A Terradamari, il paesaggio non si limita a fare da sfondo, ma diventa protagonista di un’esperienza immersiva. Arroccato su un promontorio e perfettamente integrato nell’ambiente naturale circostante, questo rifugio esclusivo dialoga con il mare attraverso un’architettura che valorizza la continuità visiva e spaziale. Ogni prospettiva è stata studiata per incorniciare l’orizzonte, facendo della luce e della vista gli elementi progettuali essenziali. L’approccio architettonico si è volutamente distaccato dai tradizionali canoni estetici siciliani per abbracciare un linguaggio contemporaneo ispirato agli elementi primari del territorio.

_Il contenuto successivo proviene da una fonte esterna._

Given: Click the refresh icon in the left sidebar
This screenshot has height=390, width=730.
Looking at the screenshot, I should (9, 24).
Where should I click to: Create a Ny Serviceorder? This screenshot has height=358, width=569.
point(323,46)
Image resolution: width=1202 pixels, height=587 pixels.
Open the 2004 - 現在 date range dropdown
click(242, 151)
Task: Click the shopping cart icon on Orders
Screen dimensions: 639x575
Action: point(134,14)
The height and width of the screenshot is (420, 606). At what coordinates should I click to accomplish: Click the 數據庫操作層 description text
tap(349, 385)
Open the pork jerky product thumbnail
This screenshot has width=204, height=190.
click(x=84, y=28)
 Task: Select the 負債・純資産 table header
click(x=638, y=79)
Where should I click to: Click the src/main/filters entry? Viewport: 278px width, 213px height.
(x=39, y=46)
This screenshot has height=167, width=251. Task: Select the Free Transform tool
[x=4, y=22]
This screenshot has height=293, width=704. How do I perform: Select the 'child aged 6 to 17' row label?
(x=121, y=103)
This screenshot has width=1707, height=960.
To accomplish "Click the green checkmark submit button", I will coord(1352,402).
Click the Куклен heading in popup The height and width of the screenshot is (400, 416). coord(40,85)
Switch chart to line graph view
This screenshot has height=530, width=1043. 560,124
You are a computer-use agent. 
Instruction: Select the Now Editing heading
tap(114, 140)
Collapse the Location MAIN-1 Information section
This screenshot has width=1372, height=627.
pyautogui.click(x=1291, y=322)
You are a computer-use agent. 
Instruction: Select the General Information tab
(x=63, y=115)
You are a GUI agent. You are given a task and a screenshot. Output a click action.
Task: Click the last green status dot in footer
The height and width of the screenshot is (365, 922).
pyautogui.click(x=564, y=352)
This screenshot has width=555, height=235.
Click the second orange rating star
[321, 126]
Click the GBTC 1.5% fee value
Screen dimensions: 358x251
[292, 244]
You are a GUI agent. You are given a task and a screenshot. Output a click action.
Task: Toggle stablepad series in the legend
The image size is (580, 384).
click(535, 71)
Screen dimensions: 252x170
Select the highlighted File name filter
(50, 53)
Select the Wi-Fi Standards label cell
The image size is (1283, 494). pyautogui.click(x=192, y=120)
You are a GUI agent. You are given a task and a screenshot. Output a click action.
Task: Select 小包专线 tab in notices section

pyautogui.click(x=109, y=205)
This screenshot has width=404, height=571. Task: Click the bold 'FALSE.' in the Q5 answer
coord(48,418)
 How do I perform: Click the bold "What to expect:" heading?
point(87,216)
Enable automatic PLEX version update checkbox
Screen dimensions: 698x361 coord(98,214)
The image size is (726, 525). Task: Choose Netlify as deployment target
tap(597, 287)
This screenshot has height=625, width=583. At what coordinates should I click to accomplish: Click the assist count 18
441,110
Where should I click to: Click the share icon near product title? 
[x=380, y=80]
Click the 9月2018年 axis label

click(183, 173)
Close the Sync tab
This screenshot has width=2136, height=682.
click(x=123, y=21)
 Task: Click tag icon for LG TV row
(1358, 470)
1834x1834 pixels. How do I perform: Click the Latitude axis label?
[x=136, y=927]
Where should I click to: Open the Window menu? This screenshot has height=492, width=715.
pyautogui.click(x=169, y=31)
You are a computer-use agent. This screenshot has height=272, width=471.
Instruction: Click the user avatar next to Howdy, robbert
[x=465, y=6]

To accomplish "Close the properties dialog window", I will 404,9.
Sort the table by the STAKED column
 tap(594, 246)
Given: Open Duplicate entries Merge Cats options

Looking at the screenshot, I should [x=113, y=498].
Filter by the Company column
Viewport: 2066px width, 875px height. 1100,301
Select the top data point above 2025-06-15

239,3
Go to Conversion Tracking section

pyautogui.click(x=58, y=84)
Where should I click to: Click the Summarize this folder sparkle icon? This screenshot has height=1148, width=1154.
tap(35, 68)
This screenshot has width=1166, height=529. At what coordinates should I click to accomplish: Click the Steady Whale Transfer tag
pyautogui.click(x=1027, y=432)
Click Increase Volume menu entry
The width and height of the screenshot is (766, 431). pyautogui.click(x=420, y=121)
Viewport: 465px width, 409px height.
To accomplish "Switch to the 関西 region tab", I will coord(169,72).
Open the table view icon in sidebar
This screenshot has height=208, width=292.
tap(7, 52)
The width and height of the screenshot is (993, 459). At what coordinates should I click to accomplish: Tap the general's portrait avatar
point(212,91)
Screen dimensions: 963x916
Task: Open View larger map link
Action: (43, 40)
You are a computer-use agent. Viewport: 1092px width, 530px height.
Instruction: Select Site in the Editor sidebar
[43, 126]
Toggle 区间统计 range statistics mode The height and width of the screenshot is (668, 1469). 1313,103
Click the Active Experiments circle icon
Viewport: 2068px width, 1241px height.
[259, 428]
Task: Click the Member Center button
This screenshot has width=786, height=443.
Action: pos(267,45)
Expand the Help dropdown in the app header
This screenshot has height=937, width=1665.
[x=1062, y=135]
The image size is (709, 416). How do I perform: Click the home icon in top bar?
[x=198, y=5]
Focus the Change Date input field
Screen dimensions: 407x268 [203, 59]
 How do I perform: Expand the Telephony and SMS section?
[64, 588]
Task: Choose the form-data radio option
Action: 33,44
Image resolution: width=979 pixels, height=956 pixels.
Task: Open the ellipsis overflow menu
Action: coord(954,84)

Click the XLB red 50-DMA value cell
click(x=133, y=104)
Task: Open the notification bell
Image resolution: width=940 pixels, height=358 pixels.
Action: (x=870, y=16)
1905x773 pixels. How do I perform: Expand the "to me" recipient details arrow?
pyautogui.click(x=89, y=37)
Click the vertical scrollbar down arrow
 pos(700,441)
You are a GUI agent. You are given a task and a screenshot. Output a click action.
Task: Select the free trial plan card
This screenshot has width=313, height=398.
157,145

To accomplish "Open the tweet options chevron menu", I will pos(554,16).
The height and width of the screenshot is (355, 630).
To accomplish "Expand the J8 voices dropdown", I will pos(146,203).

La progettazione di Terradamari ha seguito un approccio consapevole e responsabile, ponendo l’accento sull’innovazione architettonica sostenibile. La scelta di strutture a secco, realizzate in cartongesso, è stata operata per assicurare una costruzione leggera e flessibile garantire al contempo un basso impatto ambientale, riducendo sprechi e tempi di realizzazione e fornendo un’elevata efficienza energetica e un isolamento termo-acustico ottimale per migliorare il comfort degli ambienti interni. Sotto l’aspetto prettamente tecnico l’intera dotazione impiantistica si è basata sull’uso esclusivo di energia elettrica, eliminando completamente i combustibili fossili e abbattendo le emissioni locali. L’integrazione di impianti solari termici e fotovoltaici ha assicurato, inoltre, un ciclo energetico autosufficiente, ottimizzando il fabbisogno della struttura con soluzioni di ultima generazione. Imprescindibile poi l’attenzione alla gestione delle risorse idriche che, grazie a un sistema avanzato di distribuzione dell’acqua potabile su ogni piano della struttura, ha eliminato la plastica monouso attraverso l’introduzione di bottiglie in vetro sanificate e riutilizzabili. Per quanto concerne l’impianto architettonico naturalistico, si è preferito procedere attraverso la piantumazione di essenze mediterranee e autoctone. Questo ha permesso di tutelare e concorrere a preservare, sviluppandola, la biodiversità e inoltre ha contribuito a migliorare la qualità dell’aria mitigando la sensazione di calore grazie alla scelta di specie resilienti, adattate al clima locale.

L’intervento d’interior design porta la firma dello studio milanese di architettura di Chiara Caberlon, che ha saputo tradurre l’anima del luogo in uno spazio elegante e autentico, capace di fondere la tradizione siciliana con una visione contemporanea dell’ospitalità. Il design degli interni e la palette cromatica hanno attinto alle tonalità delle dune, della tonnara e dell’oasi di Vendicari, creando un equilibrio sofisticato tra matericità e leggerezza. Gli spazi comuni sono stati concepiti per avvolgere l’ospite in un’atmosfera accogliente e riservata. Il progetto ha posto particolare attenzione alla fluidità degli ambienti e alla capacità di ogni elemento di dialogare con la natura circostante. I desk della reception, con la loro configurazione invitante, sono stati pensati per trasformare il momento dell’accoglienza in un’esperienza intima e rilassata, privilegiando il comfort e la riservatezza. Le ceramiche, ispirate alla forma essenziale della stella marina, su disegno esclusivo dello Studio Caberlon, sono state realizzate da maestri artigiani locali.